The lack of choice in location to buy food is clearly becoming a public health concern, especially with the country in the midst of an obesity epidemic. Fewer supermarkets in urban, low-income communities mean less access to healthy foods. Limited supermarket access makes it harder for people to meet their dietary needs and may therefore contribute to escalating rates of chronic disease in low-income communities. Diseases such as cancer, cardiovascular disease, diabetes, and obesity are linked to poor nutrition, and low-income populations experiences a disparate burden of these chronic diseases.
Fortunately, some are working to correct this situation. The efforts made by Rochester, New York have been lauded as a model for other urban areas where lower-income neighborhoods lack access to basic (and affordable) resources. When supermarkets in the city began to close and move preferentially to the suburbs, Mayor William Johnson and Partners Through Food (a local non-profit group) collaborated to bring them back. After many rounds of negotiations with various retailers, they were able to encourage the grocery store chain Tops to build stores in the city by creating a private/public partnership. The city contributed funds in order to offset the costs of building in the area, and the chain agreed to help implement area improvements in the neighborhoods where they built their stores. Hopefully, in the near future, this type of response will become the norm, as opposed to the exception.
Until then, there are some steps we can take today to begin to make a change for the better. We must initiate dialogue with our local government officials to make access to affordable food for all residents a reality. We should demand grocery stores for the disenfranchised areas of D.C. Also, there are farmers markets throughout D.C, that we can support, and we should encourage each other to grow our own gardens, or possibly start community gardens as well.

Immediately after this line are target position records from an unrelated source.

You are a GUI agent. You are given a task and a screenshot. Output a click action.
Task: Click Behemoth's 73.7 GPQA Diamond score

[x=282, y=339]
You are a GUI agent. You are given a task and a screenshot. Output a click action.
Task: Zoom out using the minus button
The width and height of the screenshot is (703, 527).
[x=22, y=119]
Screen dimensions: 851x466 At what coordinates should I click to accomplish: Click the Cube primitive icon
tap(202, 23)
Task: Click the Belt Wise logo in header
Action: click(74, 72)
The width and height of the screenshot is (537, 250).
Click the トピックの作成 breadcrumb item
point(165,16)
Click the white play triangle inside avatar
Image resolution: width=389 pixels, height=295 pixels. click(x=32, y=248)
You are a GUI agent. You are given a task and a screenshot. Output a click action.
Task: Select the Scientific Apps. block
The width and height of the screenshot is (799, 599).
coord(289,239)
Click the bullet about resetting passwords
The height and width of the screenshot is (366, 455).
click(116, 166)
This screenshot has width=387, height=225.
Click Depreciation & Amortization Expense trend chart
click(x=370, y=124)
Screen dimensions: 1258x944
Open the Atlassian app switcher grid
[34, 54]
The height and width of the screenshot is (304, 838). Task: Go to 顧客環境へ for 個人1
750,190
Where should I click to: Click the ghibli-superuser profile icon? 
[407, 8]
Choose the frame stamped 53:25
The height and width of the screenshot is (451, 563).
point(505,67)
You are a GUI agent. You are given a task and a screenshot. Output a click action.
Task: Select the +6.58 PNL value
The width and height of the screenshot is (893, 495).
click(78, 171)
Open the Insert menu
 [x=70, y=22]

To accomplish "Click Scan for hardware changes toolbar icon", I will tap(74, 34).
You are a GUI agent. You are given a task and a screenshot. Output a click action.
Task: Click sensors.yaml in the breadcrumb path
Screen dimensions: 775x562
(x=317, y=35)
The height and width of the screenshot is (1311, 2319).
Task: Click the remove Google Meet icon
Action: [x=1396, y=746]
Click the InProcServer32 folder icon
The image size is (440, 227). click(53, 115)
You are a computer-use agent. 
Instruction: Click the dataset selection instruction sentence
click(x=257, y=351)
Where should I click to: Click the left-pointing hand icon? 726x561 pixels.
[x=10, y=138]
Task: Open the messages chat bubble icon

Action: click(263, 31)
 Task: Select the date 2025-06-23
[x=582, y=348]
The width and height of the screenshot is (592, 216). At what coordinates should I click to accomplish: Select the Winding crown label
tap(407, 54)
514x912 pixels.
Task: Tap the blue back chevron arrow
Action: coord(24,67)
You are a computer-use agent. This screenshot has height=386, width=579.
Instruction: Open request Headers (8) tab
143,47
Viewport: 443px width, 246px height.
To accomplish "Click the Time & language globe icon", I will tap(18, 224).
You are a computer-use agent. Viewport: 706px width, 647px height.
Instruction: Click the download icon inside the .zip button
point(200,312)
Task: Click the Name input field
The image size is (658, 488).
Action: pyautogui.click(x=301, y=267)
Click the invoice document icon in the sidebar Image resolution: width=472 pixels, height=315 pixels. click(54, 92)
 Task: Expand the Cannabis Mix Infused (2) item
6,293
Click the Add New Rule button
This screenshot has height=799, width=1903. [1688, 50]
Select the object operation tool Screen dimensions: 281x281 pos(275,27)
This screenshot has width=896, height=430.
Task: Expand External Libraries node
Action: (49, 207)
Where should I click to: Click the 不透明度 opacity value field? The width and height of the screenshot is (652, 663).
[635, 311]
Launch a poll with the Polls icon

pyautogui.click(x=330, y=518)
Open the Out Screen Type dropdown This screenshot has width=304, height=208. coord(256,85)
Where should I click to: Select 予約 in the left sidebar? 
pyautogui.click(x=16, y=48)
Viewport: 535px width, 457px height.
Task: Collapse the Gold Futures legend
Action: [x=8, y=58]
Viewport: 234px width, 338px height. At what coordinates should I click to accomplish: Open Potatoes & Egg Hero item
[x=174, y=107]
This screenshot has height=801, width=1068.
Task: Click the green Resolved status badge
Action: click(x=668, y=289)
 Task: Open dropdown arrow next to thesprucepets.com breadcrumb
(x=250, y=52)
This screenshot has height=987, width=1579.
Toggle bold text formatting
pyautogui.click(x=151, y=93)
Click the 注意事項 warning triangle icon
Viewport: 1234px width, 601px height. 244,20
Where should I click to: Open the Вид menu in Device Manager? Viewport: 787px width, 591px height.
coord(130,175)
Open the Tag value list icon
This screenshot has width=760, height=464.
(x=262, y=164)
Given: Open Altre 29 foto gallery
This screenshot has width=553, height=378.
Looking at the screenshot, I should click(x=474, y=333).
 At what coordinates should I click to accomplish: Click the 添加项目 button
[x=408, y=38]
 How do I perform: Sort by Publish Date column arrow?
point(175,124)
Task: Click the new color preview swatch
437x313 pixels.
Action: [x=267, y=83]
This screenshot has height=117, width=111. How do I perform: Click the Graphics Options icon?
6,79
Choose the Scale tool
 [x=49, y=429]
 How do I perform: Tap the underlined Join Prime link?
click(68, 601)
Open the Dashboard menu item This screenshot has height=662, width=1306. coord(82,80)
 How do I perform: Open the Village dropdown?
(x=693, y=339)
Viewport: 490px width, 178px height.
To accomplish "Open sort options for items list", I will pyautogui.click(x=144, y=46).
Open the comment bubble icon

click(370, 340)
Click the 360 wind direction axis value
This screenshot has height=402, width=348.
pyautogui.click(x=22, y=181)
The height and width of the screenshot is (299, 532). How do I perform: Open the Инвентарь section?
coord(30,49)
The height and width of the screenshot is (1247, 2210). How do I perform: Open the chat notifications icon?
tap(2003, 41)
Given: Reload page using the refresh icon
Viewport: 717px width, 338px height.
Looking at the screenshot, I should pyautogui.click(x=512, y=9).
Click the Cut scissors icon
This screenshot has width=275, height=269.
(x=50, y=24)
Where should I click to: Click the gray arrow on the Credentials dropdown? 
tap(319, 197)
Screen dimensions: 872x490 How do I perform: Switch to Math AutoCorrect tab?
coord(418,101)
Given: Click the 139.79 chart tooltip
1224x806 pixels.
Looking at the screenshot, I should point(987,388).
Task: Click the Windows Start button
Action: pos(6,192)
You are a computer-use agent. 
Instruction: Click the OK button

Food is supposed to sustain life, not depreciate it. With so many low-income and homeless families suffering from chronic diseases related to poor eating habits, something must be done to prevent further problems. There is no magic bullet solution, but if knowledge is power, we must increase our efforts to educate ourselves about food and nutrition and make striking changes in our daily lifestyles. Changing eating habits is difficult, but the current health status demands it to be adapted.
ISCOPES is a student group that provides interdisciplinary service-learning activities benefiting the community and the students. The mission is to provide students with a community health experience while helping to address real community needs.